There is another type of text that addresses inheritance: books on software design. Famous resources like Practical Object-Oriented Design: An Agile Primer Using Ruby (POODR) by Sandi Metz, or Design Patterns (the “Gang of Four” book) by Gamma, Helm, Johnson and Vlissides address software design more generally, employing inheritance as one tool among many.

However, these books are targeted at experienced engineers trying to up their game, not at novices learning their chosen language for the first time. Moreover they discuss design from a ground-up perspective, whereas an engineer beginning their career is likely to build on the shoulders of giants, extending existing designs rather than inventing new ones.

An ideal curriculum would bridge the gap between these two approaches, introducing both syntax and common inheritance idioms, and getting new engineers used to the work of extending an existing class.

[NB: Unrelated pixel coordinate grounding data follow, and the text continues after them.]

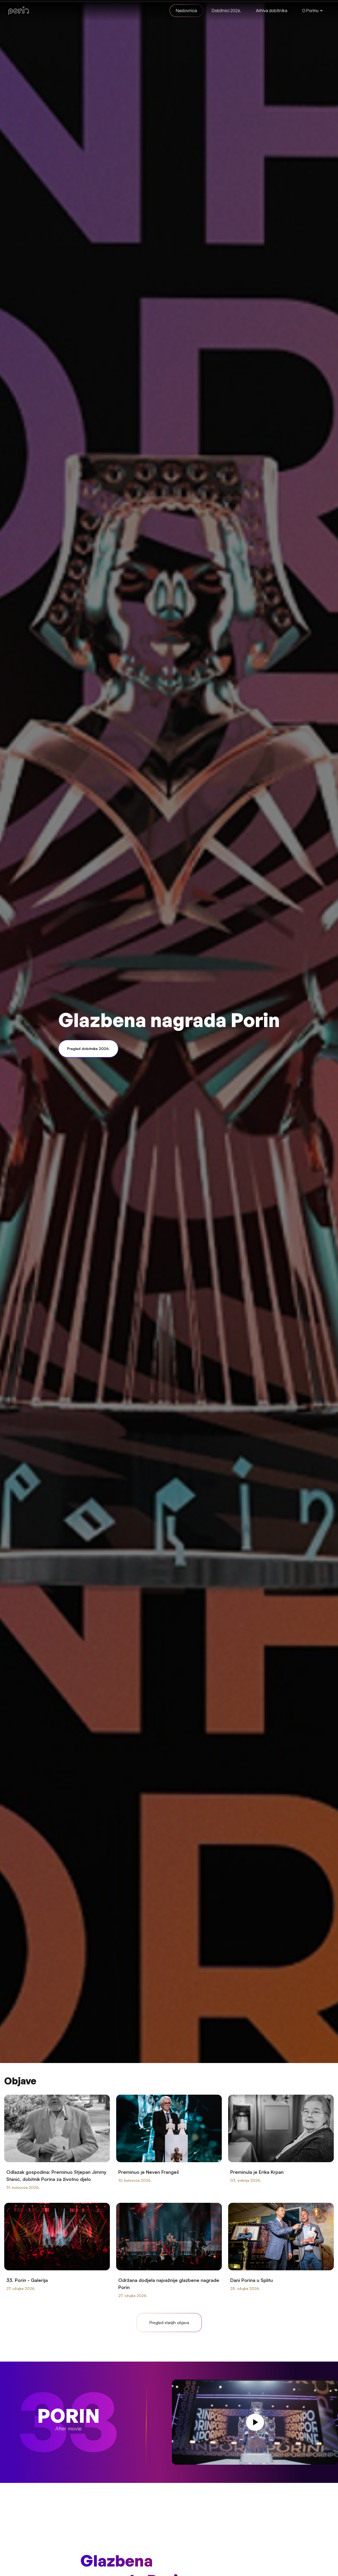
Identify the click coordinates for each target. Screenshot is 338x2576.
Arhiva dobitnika (271, 10)
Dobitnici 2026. (226, 10)
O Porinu (310, 10)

Ada’s Approach to Inheritance

The instructional team at Ada has been unhappy with our approach to inheritance for a while now, but we haven’t quite known what to do about it. Now that we’ve done some research and formalized our engineering and pedagogical intuition, here’s the approach we’ve come up with:

  • Simple examples and accessible metaphors are fine for introducing syntax and semantics, though as Reges and Stepp demonstrate they don’t have to be completely unrealistic.
  • Common idioms like abstract classes and the template method pattern should be introduced as soon as the basic syntax is understood.
  • Students’ first serious inheritance project should involve extending an existing superclass.
    • This matches the way inheritance is used in the real world, and makes the benefits (not having to re-write a bunch of code) immediately clear.
    • Instructors would provide the following scaffolding:
      • Superclass implementation
      • Driver code demonstrating polymorphism
      • Another subclass, to model the inheritance mechanism
      • Possibly a test suite or test stubs
  • If time permits, a second inheritance project would focus on design, and have students build both the superclass and subclasses, as well as driver code.

At Ada, the first inheritance project takes the form of OO Ride Share. Students are asked to load information about drivers, passengers and trips from CSV files; we provide a CsvRecord superclass and Passenger and Trip subclasses pre-built. We feel this problem is complex enough to justify inheritance but simple enough to spin up on quickly. It also mimics the way ActiveRecord is used in Rails, which will hopefully lead to more comfort and deeper understanding once we get into our Rails unit.

The second project is still in the planning phase, but the idea is a command-line app that integrates with the Slack API. After an in-class design activity students will implement a Recipient superclass that handles most of the API interaction, and User and Channel subclasses that fill in the details. They will also build a command loop that interacts with the user, demonstrating the power of polymorphism. We don’t have the project write-up finished yet, but there is a prototype of the end product.

We’ve spent a lot of time thinking about this fresh approach to teaching inheritance, and I’m excited to see the results. Watch this space for an update in a couple months as we conclude our Intro to Ruby unit and move into Rails.